Impunity is an old malady of the Mexican political system because the laws confer upon its officials enormous discretionary, in fact arbitrary, powers, which render possible any action on the part of whoever holds the power at any given moment.
There is no evil worse than that of impunity because it implies the total absence of rules, thus, of certainty, the mother of development and civility. Worse yet when it becomes the “raison d’être” of a government.

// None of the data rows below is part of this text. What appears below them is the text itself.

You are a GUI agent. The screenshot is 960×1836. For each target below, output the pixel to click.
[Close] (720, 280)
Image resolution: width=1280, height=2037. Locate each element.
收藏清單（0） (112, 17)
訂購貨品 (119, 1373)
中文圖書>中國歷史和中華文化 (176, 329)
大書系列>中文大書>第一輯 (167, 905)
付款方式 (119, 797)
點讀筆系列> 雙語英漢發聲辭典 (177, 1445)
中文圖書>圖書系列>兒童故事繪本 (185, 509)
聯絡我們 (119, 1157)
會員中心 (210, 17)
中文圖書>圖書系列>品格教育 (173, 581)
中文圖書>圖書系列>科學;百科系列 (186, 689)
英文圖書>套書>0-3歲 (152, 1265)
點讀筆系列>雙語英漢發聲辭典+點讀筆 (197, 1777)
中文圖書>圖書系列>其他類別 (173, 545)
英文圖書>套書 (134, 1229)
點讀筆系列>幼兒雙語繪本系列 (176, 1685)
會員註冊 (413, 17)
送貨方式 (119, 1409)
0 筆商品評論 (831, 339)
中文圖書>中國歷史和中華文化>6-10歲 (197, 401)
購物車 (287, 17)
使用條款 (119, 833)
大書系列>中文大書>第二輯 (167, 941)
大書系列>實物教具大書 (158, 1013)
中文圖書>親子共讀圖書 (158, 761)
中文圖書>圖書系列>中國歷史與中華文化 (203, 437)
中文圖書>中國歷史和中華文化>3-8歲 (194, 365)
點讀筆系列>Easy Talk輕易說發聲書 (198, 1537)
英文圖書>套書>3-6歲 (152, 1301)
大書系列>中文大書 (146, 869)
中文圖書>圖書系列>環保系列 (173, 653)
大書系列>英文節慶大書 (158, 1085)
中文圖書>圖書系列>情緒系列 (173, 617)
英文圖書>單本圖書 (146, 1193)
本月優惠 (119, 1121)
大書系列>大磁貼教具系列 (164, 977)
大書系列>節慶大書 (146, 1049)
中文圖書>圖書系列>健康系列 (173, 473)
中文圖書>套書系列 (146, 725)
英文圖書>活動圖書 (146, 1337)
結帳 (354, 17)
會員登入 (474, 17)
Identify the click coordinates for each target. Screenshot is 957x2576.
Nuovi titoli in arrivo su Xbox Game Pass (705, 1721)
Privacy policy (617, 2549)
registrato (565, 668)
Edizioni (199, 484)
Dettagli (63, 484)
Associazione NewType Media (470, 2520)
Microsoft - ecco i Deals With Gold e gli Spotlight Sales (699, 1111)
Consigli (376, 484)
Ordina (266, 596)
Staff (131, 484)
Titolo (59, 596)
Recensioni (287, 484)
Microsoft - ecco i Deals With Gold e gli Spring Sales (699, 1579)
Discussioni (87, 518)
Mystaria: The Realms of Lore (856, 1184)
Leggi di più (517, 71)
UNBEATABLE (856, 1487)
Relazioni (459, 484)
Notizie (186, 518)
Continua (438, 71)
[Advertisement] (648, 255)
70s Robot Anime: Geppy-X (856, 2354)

While impunity comprises part of Mexico’s DNA, the Mexican governments from 1982 onwards attempted to erect institutional scaffolding that would check or diminish its reach. The real tragedy of the present government is that, on doing away with this entire platform, it became evident that its only interest is imposing itself by force or intimidation. The long-term cost of this is indescribable, regardless of whether the government officials of today and their acolytes can understand it.
Mexico’s expropriation of private banks in 1982 threw open Pandora’s Box because it flaunted force and impunity. What the current government has done is to appropriate that torch and take it to its ultimate consequences. The result last time was the Lost Decade of the 1980’s; the impact of the present one will not be identical, but it surely will not be better.